César Augusto Lerena*

La administración de las Cuotas Individuales de Captura son el eje central de la política pesquera; pero, en esta cerrazón, no parecen saberlo los responsables de administrar con eficiencia y sostenibilidad los recursos pesqueros. El “Oro rojo”, como se llama al langostino por su color y efectos económicos y sociales, debería cuotificarse y, al hacerlo, optimizar las condiciones de su otorgamiento.

Las Cuotas son aquellos cupos que el Consejo Federal Pesquero (CFP) otorga a las empresas para pescar. Es un porcentual del volumen total de la “Captura Máxima Permisible” por Especie, basada en estudios del Instituto de Investigación (INIDEP); es decir, el máximo que se puede capturar asegurando la sostenibilidad de las especies; cuota que se asigna a una empresa por un plazo determinado para que extraiga este recurso, en las condiciones que la política pesquera determine.

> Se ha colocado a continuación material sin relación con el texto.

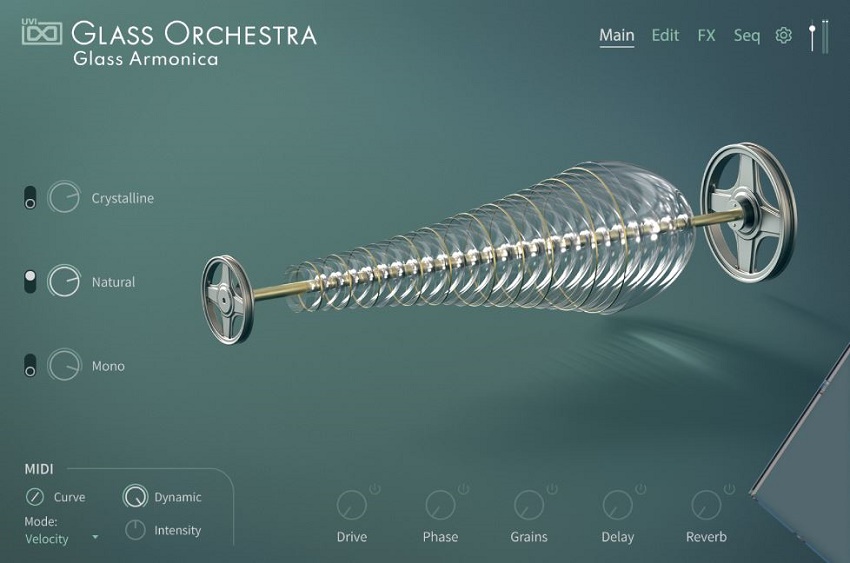Toggle the Crystalline layer switch
The height and width of the screenshot is (563, 850).
30,198
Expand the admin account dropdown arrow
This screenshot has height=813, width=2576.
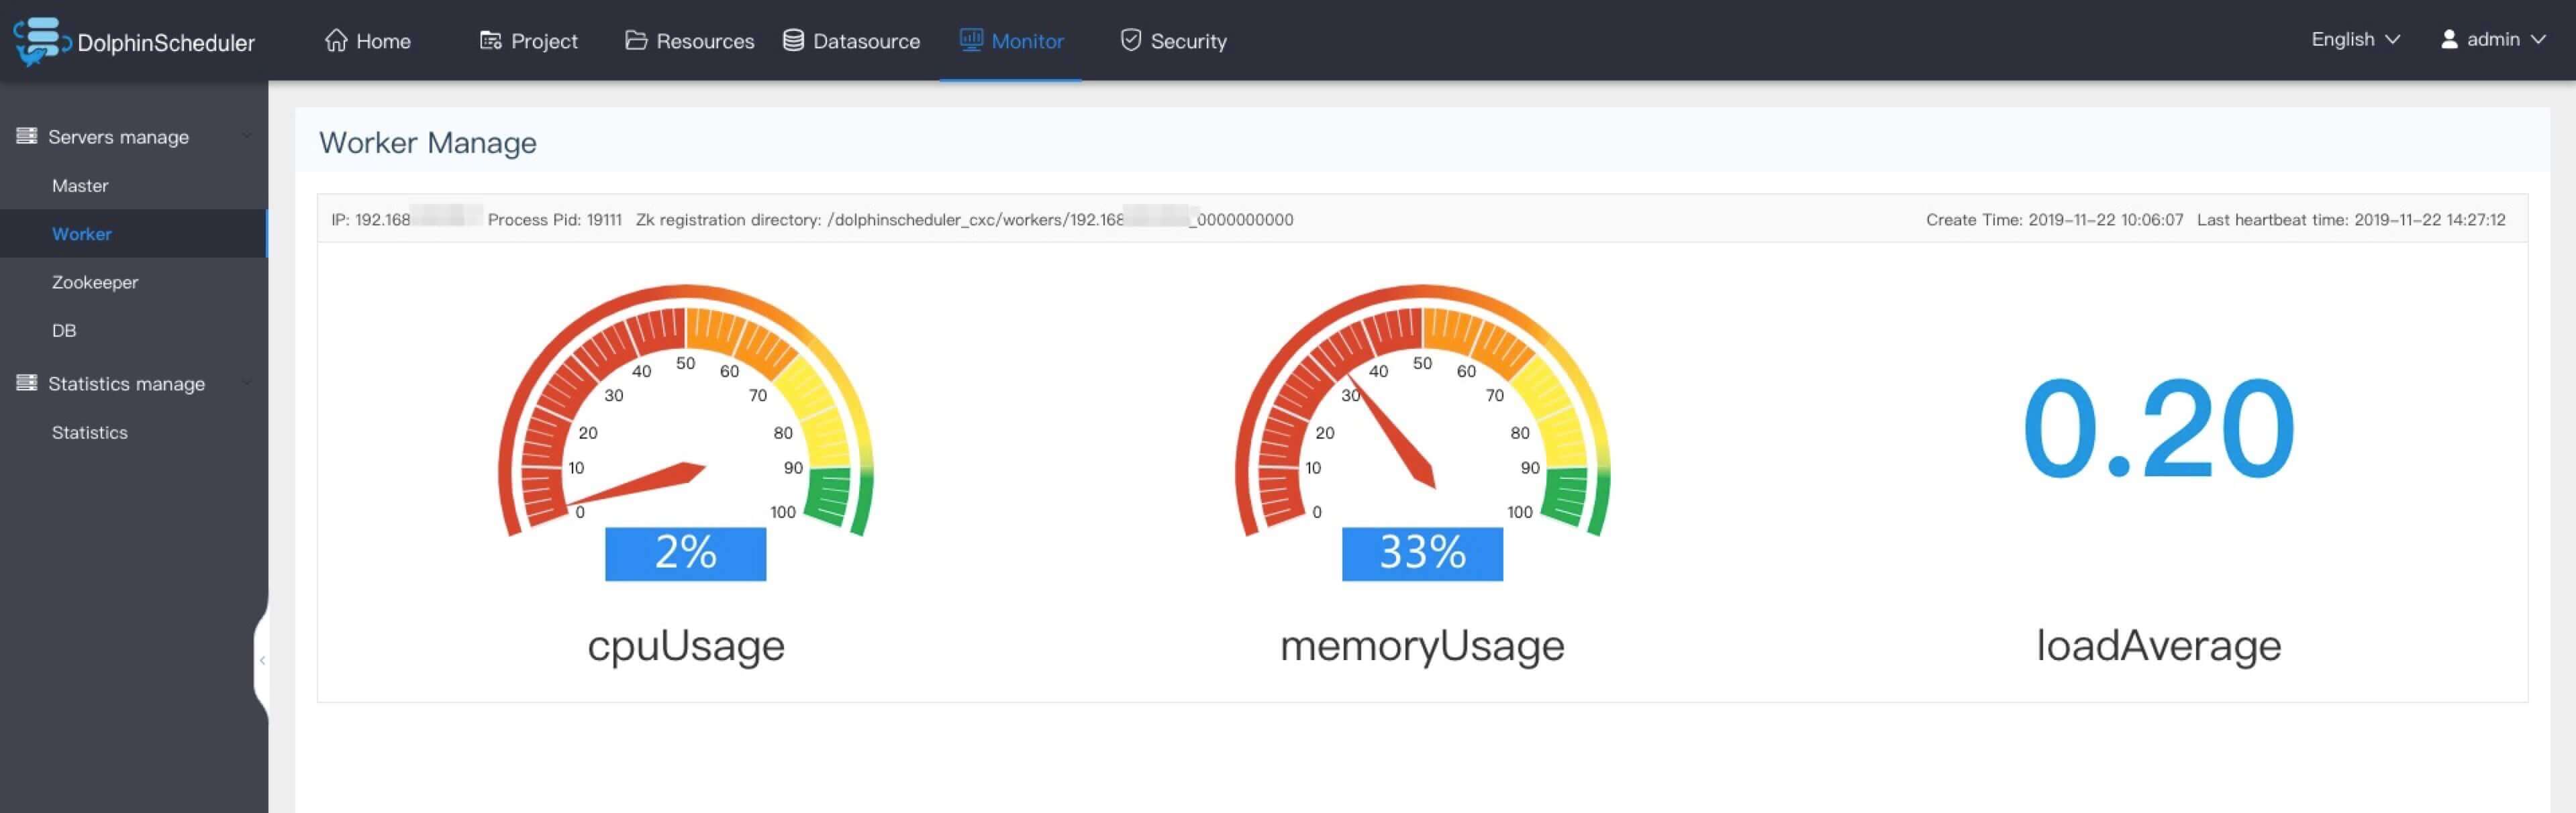point(2538,39)
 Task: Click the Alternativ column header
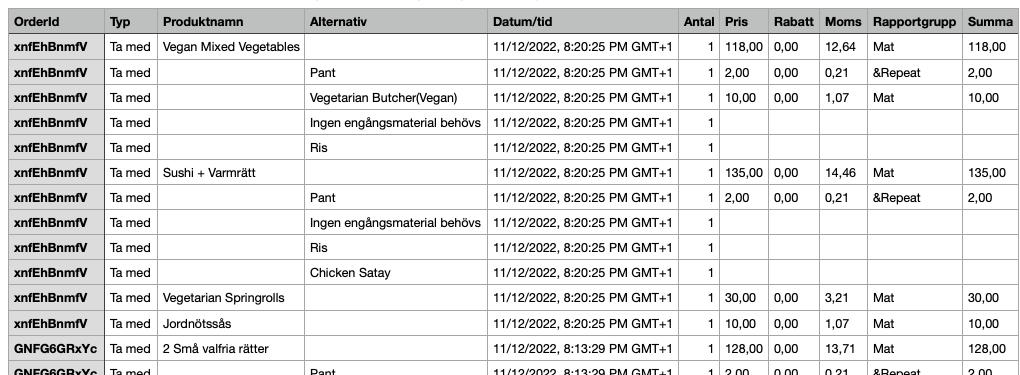click(396, 21)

Hasta el 2009 los buques pescaban en “forma olímpica”, es decir, hasta que la Autoridad cerraba la temporada de pesca para garantizar la conservación de las especies. Cuotificar permitió una mayor sostenibilidad a las especies; previsibilidad empresaria; inversiones y dar más estabilidad laboral; aunque, también se atribuyen efectos negativos con la concentración de capturas e, incumplimiento de los cupos, producto de una mala administración de las concesiones y bajo control de las capturas. Además de ello, es necesario aplicar un enfoque eco-sistémico, porque no se puede explotar individualmente cada especie sin tener en cuenta la interacción y asociación entre estas y, en especial, por el carácter migratorio de algunas especies -como el langostino- en cuya explotación intervienen Autoridades de distintas jurisdicciones.     

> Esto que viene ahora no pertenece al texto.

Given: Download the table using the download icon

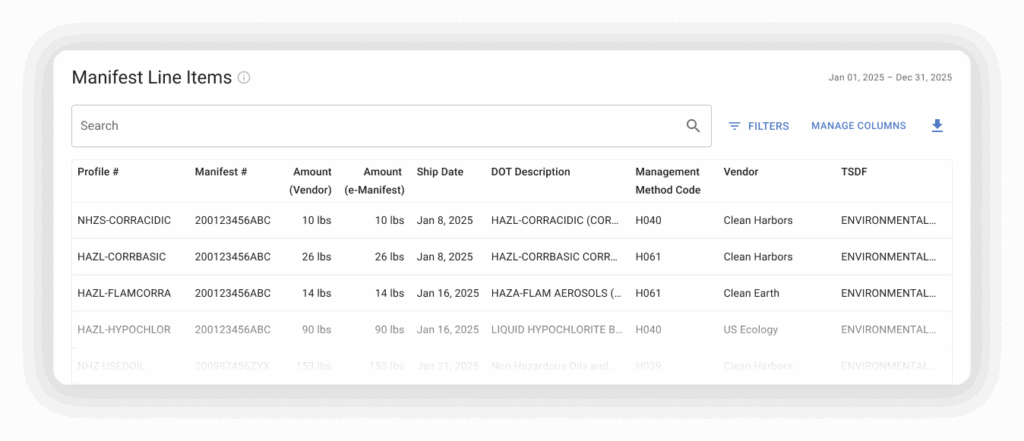Looking at the screenshot, I should [937, 126].
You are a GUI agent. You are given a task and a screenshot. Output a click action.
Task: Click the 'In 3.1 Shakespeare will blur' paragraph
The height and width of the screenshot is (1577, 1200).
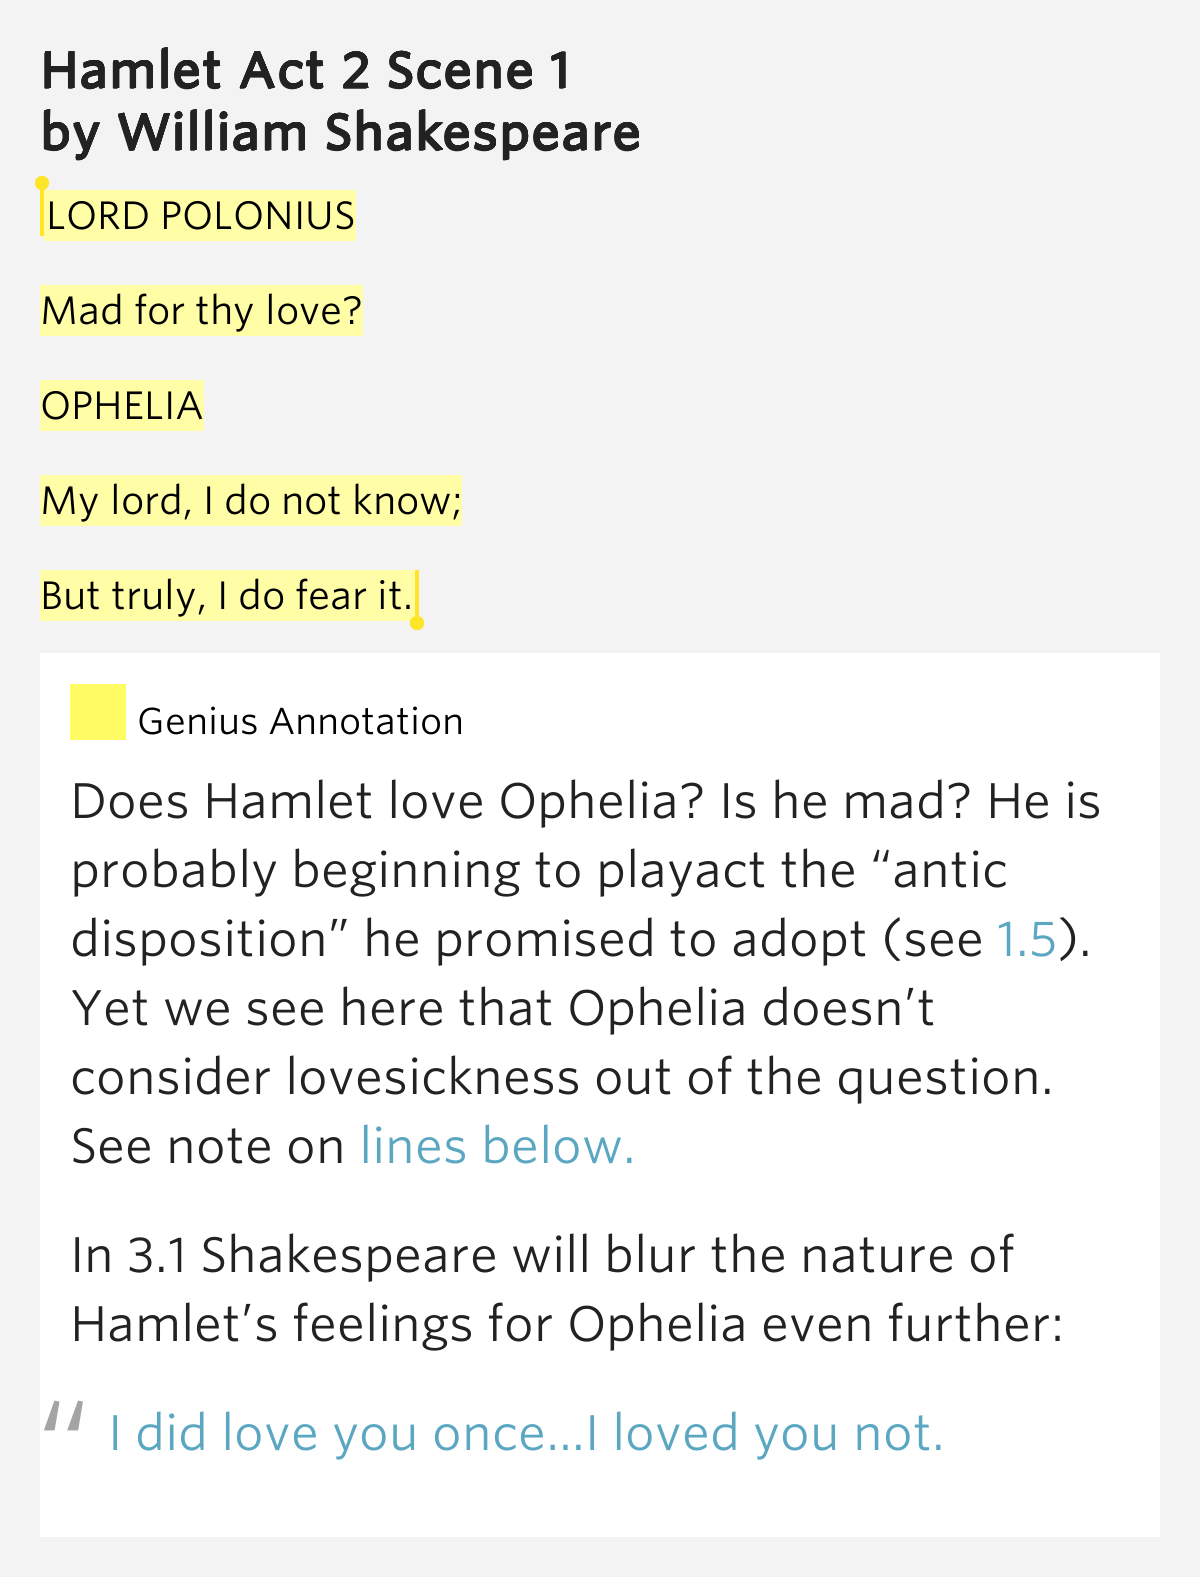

El langostino (Pleoticus muelleri); el Calamar (Illex argentinus) y la merluza (Merluccius Hubbsi) representan el 84% de las capturas y el 84% del total de dólares de las exportaciones pesqueras argentinas. El pasado 5 de diciembre de 2024, el Consejo Federal Pesquero (Acta 25/24 Res. 11/24) renovó por 15 años la adjudicación de las Cuotas de Captura de Merluza otorgadas en 2009 (Res. CFP 23/09); desperdiciando una oportunidad excepcional para efectuar un reordenamiento profundo de la actividad, promoviendo una mayor inversión; generación y registración de empleos; mayor valor agregado y una administración más eficiente y equitativa de las Concesiones Pesqueras.

Fue la consecuencia de una tríade de hechos: incapacidad y temor de la Autoridad de Aplicación; presión de empresarios-gremios respondiendo al proyecto de liberar el mar previsto en la Ley de Bases de Milei-Sturzenegger y lo que es vox populi en medios portuarios: hubo “otra cuestión de peso”.

El otorgamiento de las Cuotas de Captura de Langostino a las empresas pesqueras, tanto en el ámbito nacional como provincial, no debería seguir el mismo camino de renovar para que no se renueve nada.

El diseño del régimen y las negociaciones para cuotificar la pesca comenzaron en 1999 (Acta CFP 15/99) a instancias del art. 27° de la Ley de Pesca 24.922. Se sometió a este régimen en 2009 a las especies merluza hubbsi; merluza negra y merluza de cola; en 2013 a la polaca y en 2014 la Vieira; sin embargo, no se cuotificó el langostino. Probablemente en aquellos años, se puso el eje en las especies más vulnerables y de mayor volumen; mientras que entonces las capturas de langostino no superaban las 78.000 toneladas (2001) y, tenían cierta imprevisibilidad; pero, desde hace años las capturas de esta especie superan las 100 mil toneladas y en el pasado año 2024 se capturaron 222.163 toneladas, exportándose por valor de U$S 910 millones, aun así -habiendo transcurrido ya 27 años- desde la sanción de la ley de pesca, no se ha establecido el régimen de cuotas para esta especie que migra desde la jurisdicción provincial a la nacional y viceversa, donde está en juego también la titularidad del recurso y la particular relación entre la merluza y el langostino.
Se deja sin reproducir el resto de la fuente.